* What is expected
Exactly the lines from the one holding "This screenshot has" through the last line of the listing below must appear in the answer, and no pictures.
—————
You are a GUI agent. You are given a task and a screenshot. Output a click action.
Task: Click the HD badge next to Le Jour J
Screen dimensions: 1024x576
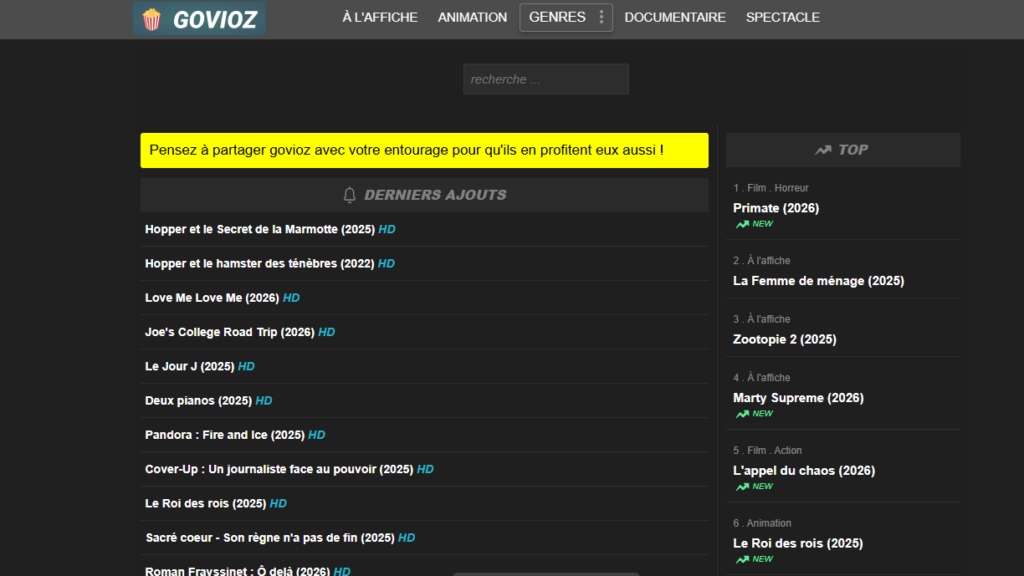tap(246, 366)
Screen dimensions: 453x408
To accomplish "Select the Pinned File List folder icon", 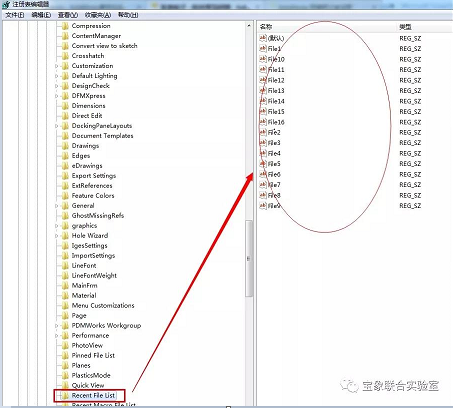I will coord(65,355).
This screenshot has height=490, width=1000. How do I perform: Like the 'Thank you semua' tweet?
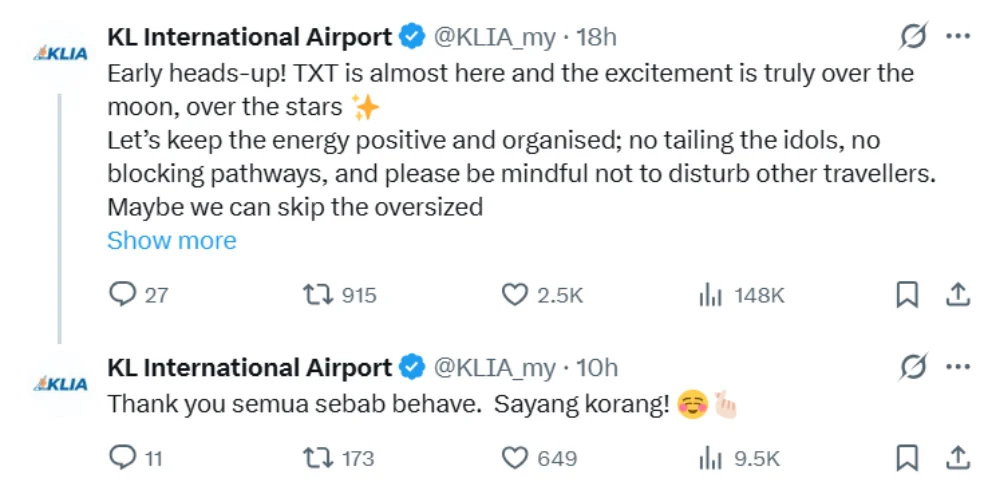coord(514,458)
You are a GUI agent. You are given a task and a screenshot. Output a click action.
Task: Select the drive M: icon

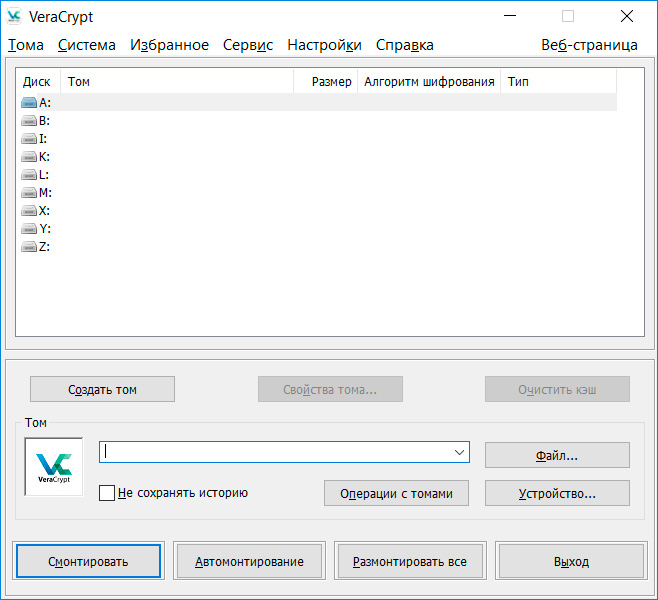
—————
* Reply
This screenshot has height=490, width=1000. How do I perform: Like the 'Thank you semua' tweet?
coord(514,458)
You are a GUI agent. You are given a task and a screenshot. Output a click action.
Task: Select the drive M: icon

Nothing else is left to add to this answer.